Sinarimbo had told the widows that the BARMM, a product of 22 years of peace talks between Malacañang and the Moro Islamic Liberation Front, recognizes how their spouses had fought for the creation of the Bangsamoro government that Malacañang and the MILF established in 2019 to serve the Moro communities.
There are 63 barangays in different towns in Cotabato province, which is under Administrative Region 12, that became part of the BARMM core territory via a plebiscite in 2019.
“We are happy that the Bangsamoro government is doing its best to make these 63 barangays become progressive. These barangays are no longer under Region 12 but my administration supports BARMM’s peace and development initiatives for its residents,” Cotabato Gov.
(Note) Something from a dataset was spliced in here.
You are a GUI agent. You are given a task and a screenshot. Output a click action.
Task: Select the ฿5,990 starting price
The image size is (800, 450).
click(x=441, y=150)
Emmylou Taliño-Mendoza said Saturday.
Mendoza, chairperson of the influential multi-sector Regional Development Council 12 that covers four provinces and four cities in Region 12, said she and her constituent-mayors have continued extending basic services to residents of the 63 Bangsamoro barangays despite their being under the BARMM government now.
“These 63 barangays are inside municipalities that are under Cotabato province in Region 12. We are here to help BARMM make peace and progress spread in these barangays,” said Midsayap Mayor Rolly Sacdalan, who, like Mendoza, is also a staunch supporter of the joint government-MILF peace efforts.